On Sunday, YAMA announced that they were rallying the owners of bodegas all across New York City to indefinitely boycott carrying the New York Post following the publication’s inflammatory, anti-Muslim, anti-Omar front page that ran on April 11th. “We support free speech, but we will not accept the incitement of violence against Muslims,” one of YAMA’s directors told the New York Times. “What The New York Post is doing is endangering the lives of American Muslims and people of color.” Nearly half of all bodegas in New York City are Yemeni owned, patronized each morning by people who are looking to pick up the daily news. (YAMA, if you recall, organized bodega owners all around the city to close down after President Trump announced his 2017 Muslim ban.)

The issue in question featured the glaring headline “Here’s your something,” superimposed over an image of the twin towers burning on 9/11. The sub-caption claimed that Omar had spoken dismissively about one of the greatest, most symbolic tragedies in modern American history in a speech to a “Muslim lobbying group.” Omar had in fact been speaking last month to the civil rights group CAIR, the Council of American-Islamic Relations, when she explained to her audience, “CAIR was founded after 9/11, because they recognized that some people did something and that all of us were starting to lose access to our civil liberties.” (Many news organizations pointed out that CAIR had actually been founded in 1994, though there was a significant uptick in Islamophobia following 9/11.)

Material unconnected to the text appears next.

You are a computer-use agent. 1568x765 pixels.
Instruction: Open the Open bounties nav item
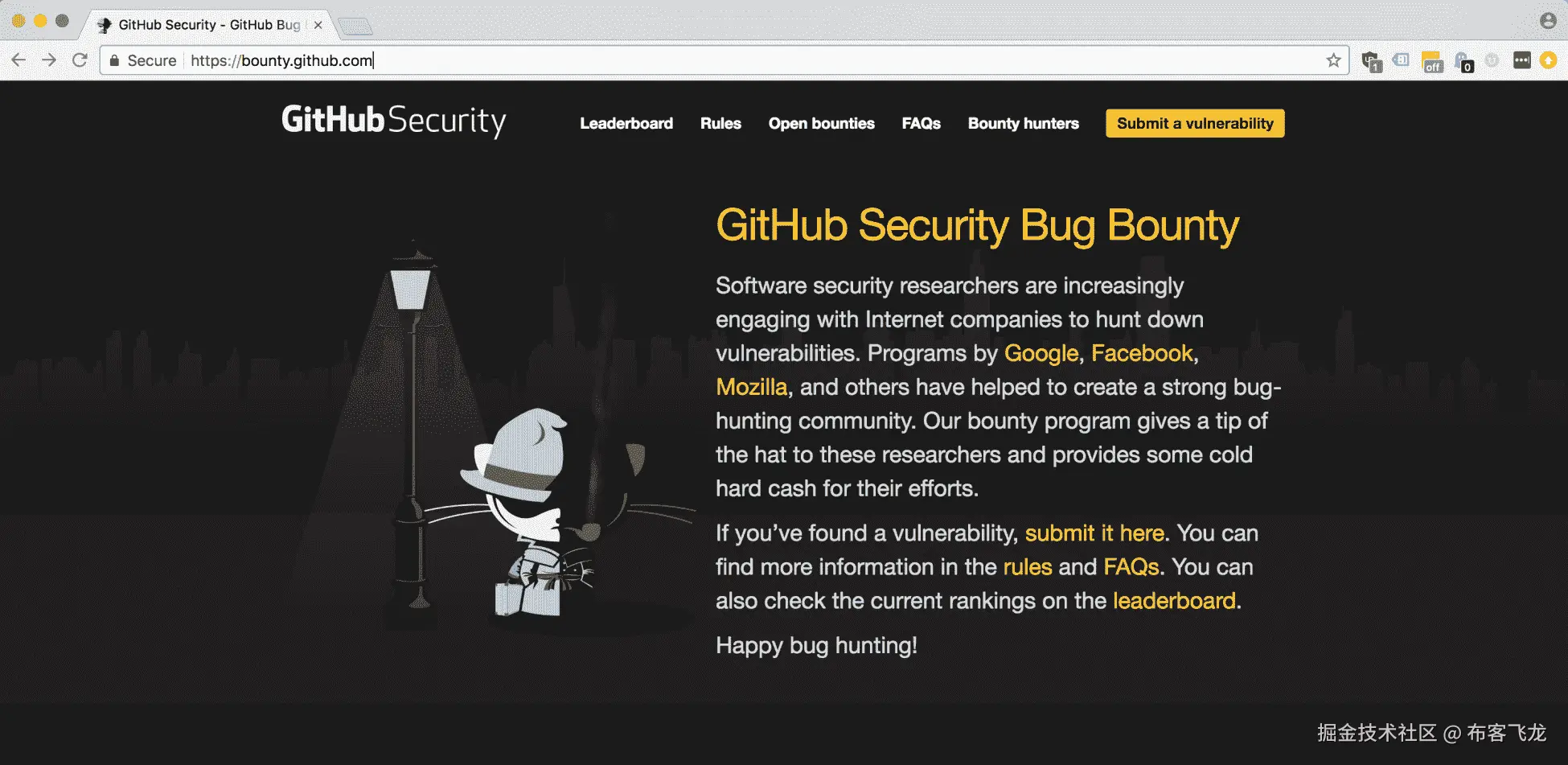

Omar’s critics immediately weaponized this statement, taking it out of the broader context of her speech, in order to reaffirm their belief that the congresswoman is an anti-American radical. Even President Trump chimed in on Twitter last week, sharing a video juxtaposing Omar’s speech with footage of the attack on the World Trade Center. Omar has since shared that she has received an uptick in death threats. “Violent rhetoric and all forms of hate speech have no place in our society, much less from our country’s Commander in Chief,” she said in a statement. “We are all Americans. This is endangering lives. It has to stop.” Speaker Nancy Pelosi has since taken measures to ramp up security to ensure the congresswoman’s safety.

Trump has refused to apologize or remove the Islamophobic post from his feed, instead digging in his heels as he tends to do. The president has attempted to leverage the attention and outrage against Omar for his own political gain, tweeting on Monday, “Before Nancy, who has lost all control of Congress and is getting nothing done, decides to defend her leader, Rep. Omar, she should look at the anti-Semitic, anti-Israel and ungrateful U.S. HATE statements Omar has made. She is out of control, except for her control of Nancy!”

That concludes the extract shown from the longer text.